21 August 2011

Beef Is Beef

WARNING: this was kind of an awkward moment when it happened.  It might be awkward upon recreation with the written word.

A very nice couple was in my section Saturday night.  If I had to guess, I would say they were probably in their seventies.  They came to the restaurant because it was his birthday.  This pretty much means that we'll mess up your dinner.  It's not intentional, it just happens that way.  There's something about the vibe you give off when you have a special occasion that infuriates the Powers That Be in the restaurant I work in.
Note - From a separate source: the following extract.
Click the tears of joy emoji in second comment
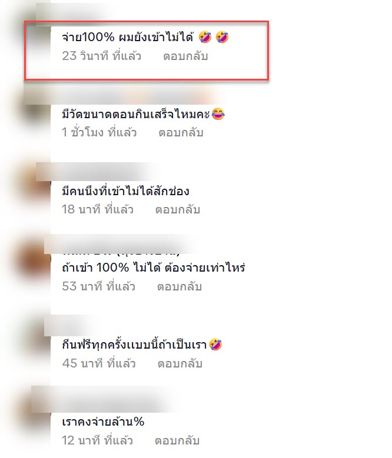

So his soup was cold.  And then his prime rib was tough and more gristly than prime rib typically is.

Of course.

But he didn't complain.  In fact, the only reason he told me that something was amiss was because he thought we might serve a lot of prime rib and he wanted to make sure that someone who actually might complain could get a good steak.

So I made Paul buy his dinner.

(MORAL OF THE STORY FOR RESTAURANT PATRONS: if you are nice about a less than fortunate food situation, we are more inclined to do something nice for you)

When I dropped off their check, he was confused as to why we did such a thing.

"I wasn't trying to get you to buy it.  I ate it.  It was good.  It was just a little tougher than I was expecting."

"Yes, I know you weren't trying to get anything from us, but we really appreciate that you would let us know.  And I appreciate that you were nice about it, so we wanted to do something nice for you for your birthday."

"But...it's beef.  Beef is beef is beef."  He reaches out and grabs my hand, a somewhat thoughtful expression on his face.  "Beef is like sex.  It's all good...some is just better than others!"

I just laughed.  Because really...what else can you do?